DATASET RECORDS Start Marker

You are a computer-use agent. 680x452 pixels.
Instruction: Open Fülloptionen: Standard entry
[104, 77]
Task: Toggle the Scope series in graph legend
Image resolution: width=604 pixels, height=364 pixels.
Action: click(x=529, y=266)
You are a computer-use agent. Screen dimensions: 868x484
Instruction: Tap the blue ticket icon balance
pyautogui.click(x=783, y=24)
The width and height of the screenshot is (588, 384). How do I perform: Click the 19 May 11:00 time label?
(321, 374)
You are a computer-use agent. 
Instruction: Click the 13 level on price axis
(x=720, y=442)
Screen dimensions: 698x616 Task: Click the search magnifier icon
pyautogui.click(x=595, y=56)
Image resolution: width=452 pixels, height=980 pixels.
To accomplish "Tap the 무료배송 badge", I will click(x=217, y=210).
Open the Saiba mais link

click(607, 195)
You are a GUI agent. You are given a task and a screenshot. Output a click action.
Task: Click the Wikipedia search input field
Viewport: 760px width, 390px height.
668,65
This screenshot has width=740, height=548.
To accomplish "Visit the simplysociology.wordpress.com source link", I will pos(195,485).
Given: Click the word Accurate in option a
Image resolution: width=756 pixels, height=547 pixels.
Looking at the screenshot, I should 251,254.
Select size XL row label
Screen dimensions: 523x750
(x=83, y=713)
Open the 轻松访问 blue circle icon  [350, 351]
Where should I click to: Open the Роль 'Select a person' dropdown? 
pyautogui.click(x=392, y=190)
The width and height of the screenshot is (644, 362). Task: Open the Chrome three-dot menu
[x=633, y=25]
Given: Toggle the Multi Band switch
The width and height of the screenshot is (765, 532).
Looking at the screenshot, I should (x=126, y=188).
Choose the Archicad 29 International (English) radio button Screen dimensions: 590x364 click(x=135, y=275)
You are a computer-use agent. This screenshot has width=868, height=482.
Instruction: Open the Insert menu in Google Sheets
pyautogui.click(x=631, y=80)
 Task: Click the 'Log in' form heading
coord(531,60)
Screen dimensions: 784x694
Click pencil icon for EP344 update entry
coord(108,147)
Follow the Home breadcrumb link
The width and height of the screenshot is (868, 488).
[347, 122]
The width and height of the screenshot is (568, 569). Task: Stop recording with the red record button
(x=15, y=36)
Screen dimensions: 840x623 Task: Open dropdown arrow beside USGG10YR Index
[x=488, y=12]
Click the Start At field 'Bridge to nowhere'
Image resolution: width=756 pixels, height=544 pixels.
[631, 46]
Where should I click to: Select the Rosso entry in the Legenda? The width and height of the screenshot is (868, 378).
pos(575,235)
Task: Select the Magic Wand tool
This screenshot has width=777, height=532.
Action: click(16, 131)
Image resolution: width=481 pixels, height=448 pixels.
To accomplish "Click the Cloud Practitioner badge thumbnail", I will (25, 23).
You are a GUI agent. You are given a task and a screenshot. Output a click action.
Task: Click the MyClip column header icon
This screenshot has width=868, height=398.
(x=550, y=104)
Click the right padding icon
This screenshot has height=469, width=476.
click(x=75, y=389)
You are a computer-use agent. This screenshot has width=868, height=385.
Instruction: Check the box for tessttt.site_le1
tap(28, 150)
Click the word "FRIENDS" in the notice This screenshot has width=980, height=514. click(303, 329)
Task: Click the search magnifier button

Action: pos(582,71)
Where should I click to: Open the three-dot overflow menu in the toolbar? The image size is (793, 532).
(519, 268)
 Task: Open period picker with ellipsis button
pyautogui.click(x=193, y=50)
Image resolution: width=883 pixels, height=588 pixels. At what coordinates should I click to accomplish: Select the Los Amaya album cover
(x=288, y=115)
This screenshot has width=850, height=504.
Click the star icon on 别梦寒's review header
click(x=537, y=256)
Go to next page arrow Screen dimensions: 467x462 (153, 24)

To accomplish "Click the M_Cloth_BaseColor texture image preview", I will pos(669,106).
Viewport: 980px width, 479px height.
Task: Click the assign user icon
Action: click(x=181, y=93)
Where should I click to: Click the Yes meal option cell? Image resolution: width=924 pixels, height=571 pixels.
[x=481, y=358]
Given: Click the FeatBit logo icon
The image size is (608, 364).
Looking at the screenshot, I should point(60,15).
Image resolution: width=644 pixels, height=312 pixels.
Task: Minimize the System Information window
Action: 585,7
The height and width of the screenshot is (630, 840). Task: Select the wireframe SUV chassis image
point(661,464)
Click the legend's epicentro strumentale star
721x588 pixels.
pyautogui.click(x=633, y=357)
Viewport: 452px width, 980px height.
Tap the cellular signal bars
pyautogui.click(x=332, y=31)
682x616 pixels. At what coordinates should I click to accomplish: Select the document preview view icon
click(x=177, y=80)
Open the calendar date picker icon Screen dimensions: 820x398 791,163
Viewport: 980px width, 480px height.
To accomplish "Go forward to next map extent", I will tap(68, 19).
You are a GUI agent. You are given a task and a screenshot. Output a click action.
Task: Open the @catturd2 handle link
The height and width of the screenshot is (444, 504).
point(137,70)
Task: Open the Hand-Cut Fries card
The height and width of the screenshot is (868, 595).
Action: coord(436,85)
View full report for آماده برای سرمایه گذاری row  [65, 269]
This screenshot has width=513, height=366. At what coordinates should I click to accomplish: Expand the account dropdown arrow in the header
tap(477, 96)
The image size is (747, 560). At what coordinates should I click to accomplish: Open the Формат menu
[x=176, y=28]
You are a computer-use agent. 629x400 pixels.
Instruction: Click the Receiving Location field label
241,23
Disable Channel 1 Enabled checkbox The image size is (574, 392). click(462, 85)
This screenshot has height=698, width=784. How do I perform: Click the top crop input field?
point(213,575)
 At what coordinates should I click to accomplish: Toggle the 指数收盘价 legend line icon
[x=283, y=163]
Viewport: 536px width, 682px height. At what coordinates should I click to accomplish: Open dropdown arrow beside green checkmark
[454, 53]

DATASET RECORDS End Marker

▸ WORK REQUIRED: The records above are to be printed out again exactly, without omission.

▸ YOUR RESPONSE:
You are a computer-use agent. 680x452 pixels.
Instruction: Open Fülloptionen: Standard entry
[104, 77]
Task: Toggle the Scope series in graph legend
Image resolution: width=604 pixels, height=364 pixels.
Action: click(x=529, y=266)
You are a computer-use agent. Screen dimensions: 868x484
Instruction: Tap the blue ticket icon balance
pyautogui.click(x=783, y=24)
The width and height of the screenshot is (588, 384). How do I perform: Click the 19 May 11:00 time label?
(321, 374)
You are a computer-use agent. 
Instruction: Click the 13 level on price axis
(x=720, y=442)
Screen dimensions: 698x616 Task: Click the search magnifier icon
pyautogui.click(x=595, y=56)
Image resolution: width=452 pixels, height=980 pixels.
To accomplish "Tap the 무료배송 badge", I will click(x=217, y=210).
Open the Saiba mais link

click(607, 195)
You are a GUI agent. You are given a task and a screenshot. Output a click action.
Task: Click the Wikipedia search input field
Viewport: 760px width, 390px height.
668,65
This screenshot has width=740, height=548.
To accomplish "Visit the simplysociology.wordpress.com source link", I will pos(195,485).
Given: Click the word Accurate in option a
Image resolution: width=756 pixels, height=547 pixels.
Looking at the screenshot, I should 251,254.
Select size XL row label
Screen dimensions: 523x750
(x=83, y=713)
Open the 轻松访问 blue circle icon  [350, 351]
Where should I click to: Open the Роль 'Select a person' dropdown? 
pyautogui.click(x=392, y=190)
The width and height of the screenshot is (644, 362). Task: Open the Chrome three-dot menu
[x=633, y=25]
Given: Toggle the Multi Band switch
The width and height of the screenshot is (765, 532).
Looking at the screenshot, I should (x=126, y=188).
Choose the Archicad 29 International (English) radio button Screen dimensions: 590x364 click(x=135, y=275)
You are a computer-use agent. This screenshot has width=868, height=482.
Instruction: Open the Insert menu in Google Sheets
pyautogui.click(x=631, y=80)
 Task: Click the 'Log in' form heading
coord(531,60)
Screen dimensions: 784x694
Click pencil icon for EP344 update entry
coord(108,147)
Follow the Home breadcrumb link
The width and height of the screenshot is (868, 488).
[347, 122]
The width and height of the screenshot is (568, 569). Task: Stop recording with the red record button
(x=15, y=36)
Screen dimensions: 840x623 Task: Open dropdown arrow beside USGG10YR Index
[x=488, y=12]
Click the Start At field 'Bridge to nowhere'
Image resolution: width=756 pixels, height=544 pixels.
[631, 46]
Where should I click to: Select the Rosso entry in the Legenda? The width and height of the screenshot is (868, 378).
pos(575,235)
Task: Select the Magic Wand tool
This screenshot has width=777, height=532.
Action: click(16, 131)
Image resolution: width=481 pixels, height=448 pixels.
To accomplish "Click the Cloud Practitioner badge thumbnail", I will (25, 23).
You are a GUI agent. You are given a task and a screenshot. Output a click action.
Task: Click the MyClip column header icon
This screenshot has width=868, height=398.
(x=550, y=104)
Click the right padding icon
This screenshot has height=469, width=476.
click(x=75, y=389)
You are a computer-use agent. This screenshot has width=868, height=385.
Instruction: Check the box for tessttt.site_le1
tap(28, 150)
Click the word "FRIENDS" in the notice This screenshot has width=980, height=514. click(303, 329)
Task: Click the search magnifier button

Action: pos(582,71)
Where should I click to: Open the three-dot overflow menu in the toolbar? The image size is (793, 532).
(519, 268)
 Task: Open period picker with ellipsis button
pyautogui.click(x=193, y=50)
Image resolution: width=883 pixels, height=588 pixels. At what coordinates should I click to accomplish: Select the Los Amaya album cover
(x=288, y=115)
This screenshot has width=850, height=504.
Click the star icon on 别梦寒's review header
click(x=537, y=256)
Go to next page arrow Screen dimensions: 467x462 (153, 24)

To accomplish "Click the M_Cloth_BaseColor texture image preview", I will pos(669,106).
Viewport: 980px width, 479px height.
Task: Click the assign user icon
Action: click(x=181, y=93)
Where should I click to: Click the Yes meal option cell? Image resolution: width=924 pixels, height=571 pixels.
[x=481, y=358]
Given: Click the FeatBit logo icon
The image size is (608, 364).
Looking at the screenshot, I should point(60,15).
Image resolution: width=644 pixels, height=312 pixels.
Task: Minimize the System Information window
Action: 585,7
The height and width of the screenshot is (630, 840). Task: Select the wireframe SUV chassis image
point(661,464)
Click the legend's epicentro strumentale star
721x588 pixels.
pyautogui.click(x=633, y=357)
Viewport: 452px width, 980px height.
Tap the cellular signal bars
pyautogui.click(x=332, y=31)
682x616 pixels. At what coordinates should I click to accomplish: Select the document preview view icon
click(x=177, y=80)
Open the calendar date picker icon Screen dimensions: 820x398 791,163
Viewport: 980px width, 480px height.
To accomplish "Go forward to next map extent", I will tap(68, 19).
You are a GUI agent. You are given a task and a screenshot. Output a click action.
Task: Open the @catturd2 handle link
The height and width of the screenshot is (444, 504).
point(137,70)
Task: Open the Hand-Cut Fries card
The height and width of the screenshot is (868, 595).
Action: coord(436,85)
View full report for آماده برای سرمایه گذاری row  [65, 269]
This screenshot has width=513, height=366. At what coordinates should I click to accomplish: Expand the account dropdown arrow in the header
tap(477, 96)
The image size is (747, 560). At what coordinates should I click to accomplish: Open the Формат menu
[x=176, y=28]
You are a computer-use agent. 629x400 pixels.
Instruction: Click the Receiving Location field label
241,23
Disable Channel 1 Enabled checkbox The image size is (574, 392). click(462, 85)
This screenshot has height=698, width=784. How do I perform: Click the top crop input field?
point(213,575)
 At what coordinates should I click to accomplish: Toggle the 指数收盘价 legend line icon
[x=283, y=163]
Viewport: 536px width, 682px height. At what coordinates should I click to accomplish: Open dropdown arrow beside green checkmark
[454, 53]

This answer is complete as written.